◆ Stored records
═══
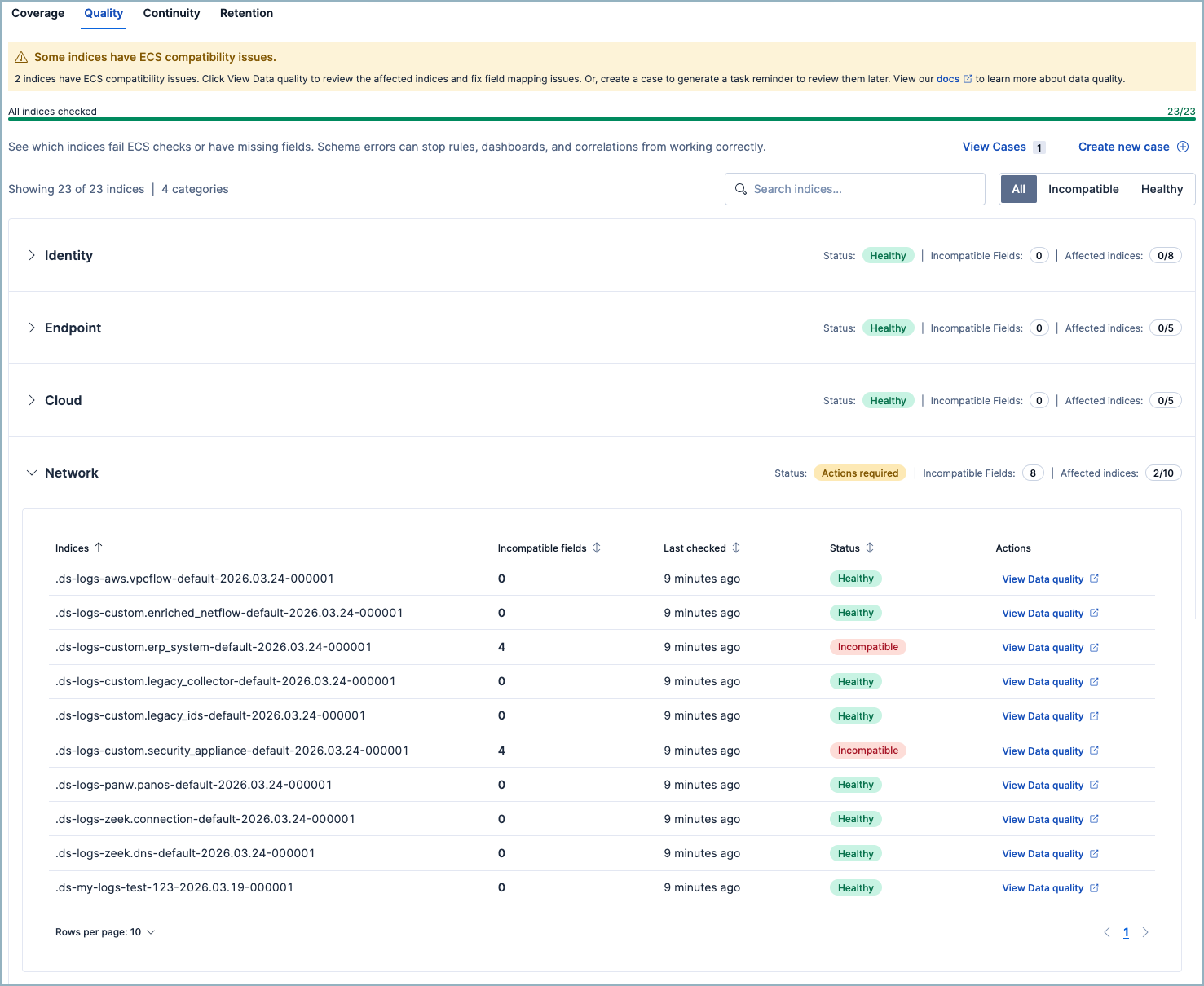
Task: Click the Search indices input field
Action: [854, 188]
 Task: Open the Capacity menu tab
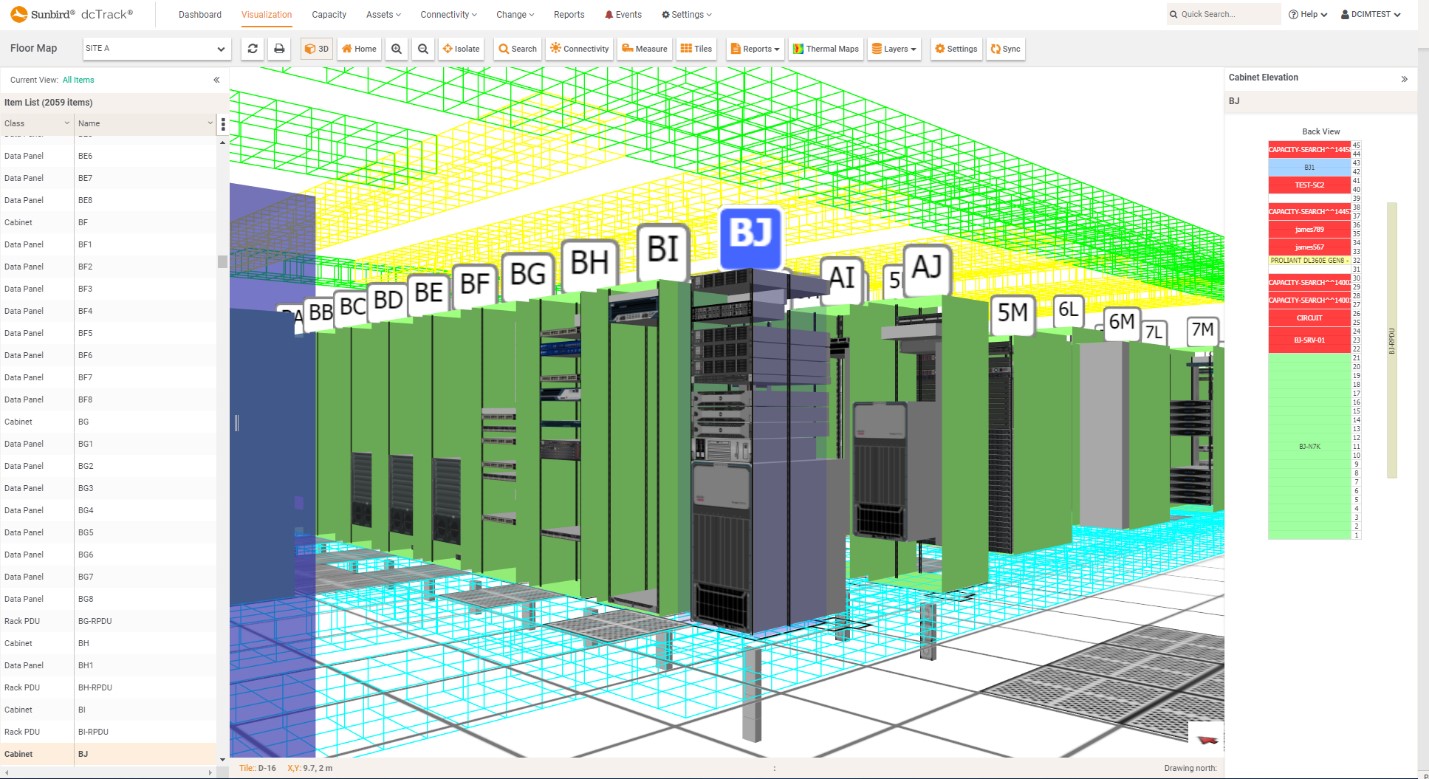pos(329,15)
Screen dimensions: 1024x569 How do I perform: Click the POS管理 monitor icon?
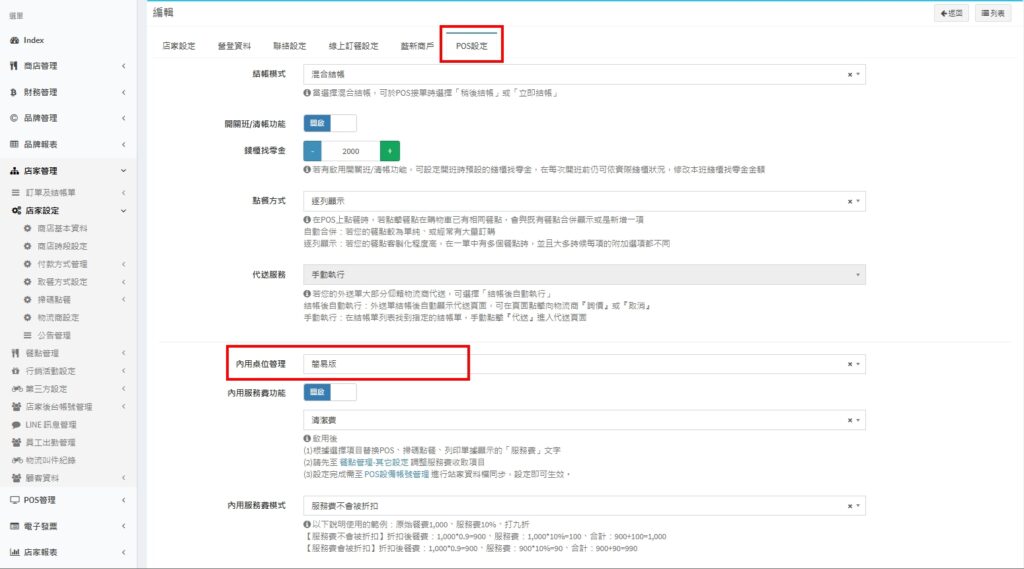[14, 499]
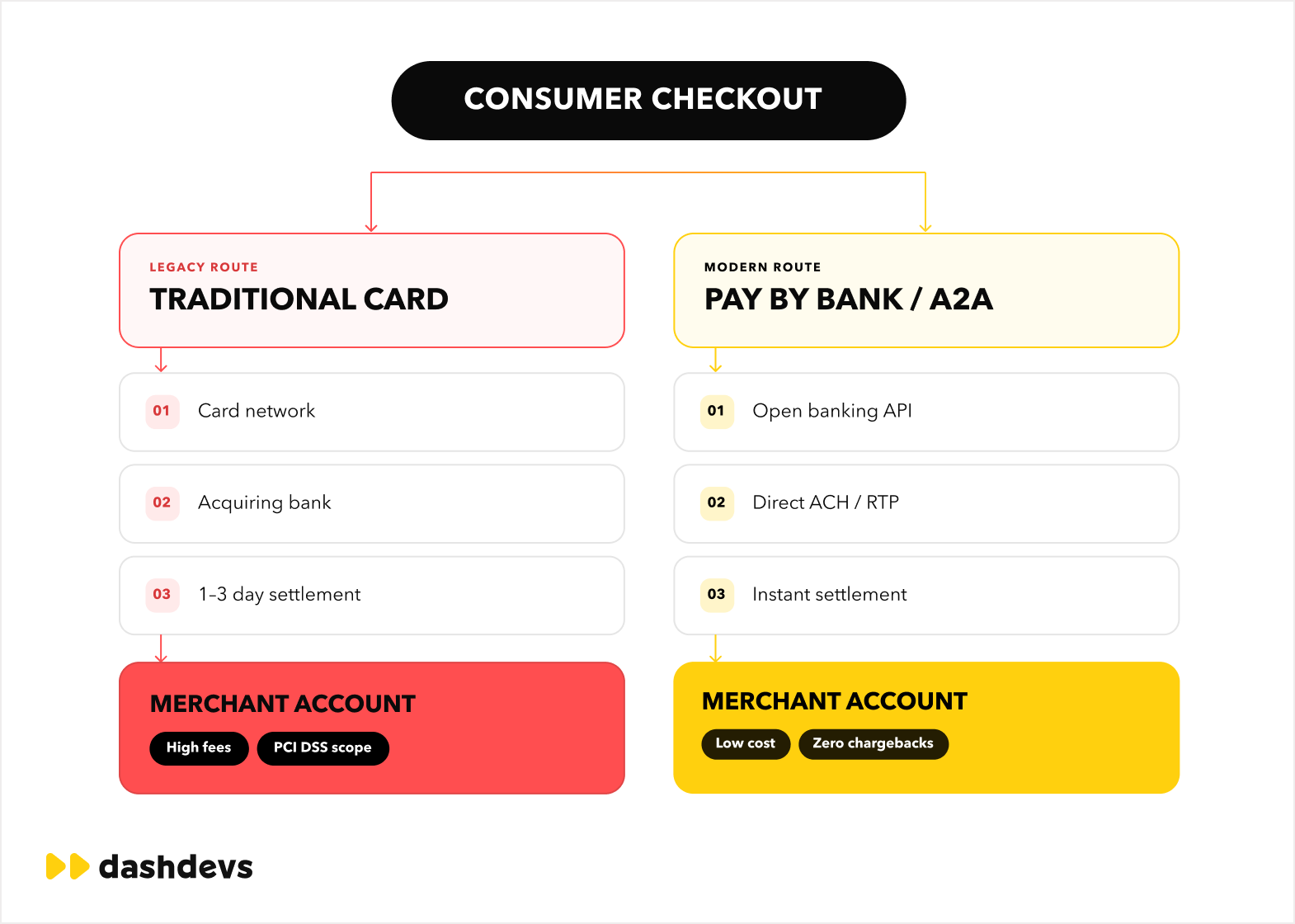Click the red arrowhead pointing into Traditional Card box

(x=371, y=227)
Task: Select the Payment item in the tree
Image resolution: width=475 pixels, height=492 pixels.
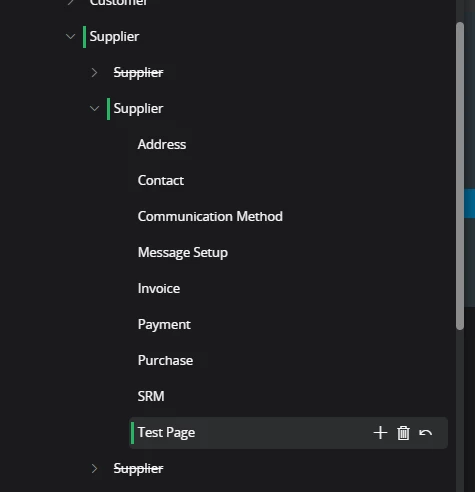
═══
◆ PROBLEM REQUIREMENTS
The answer must be the lines above from the line that contains "Screen dimensions: 1024x569" to the final line of the data, word for word, with no pictures.

◆ RESPONSE BELOW
Screen dimensions: 1024x569 How do I perform: Click the POS管理 monitor icon?
[14, 499]
Click the red arrowhead pointing into Traditional Card box

(x=371, y=227)
Task: Select the Payment item in the tree
Image resolution: width=475 pixels, height=492 pixels.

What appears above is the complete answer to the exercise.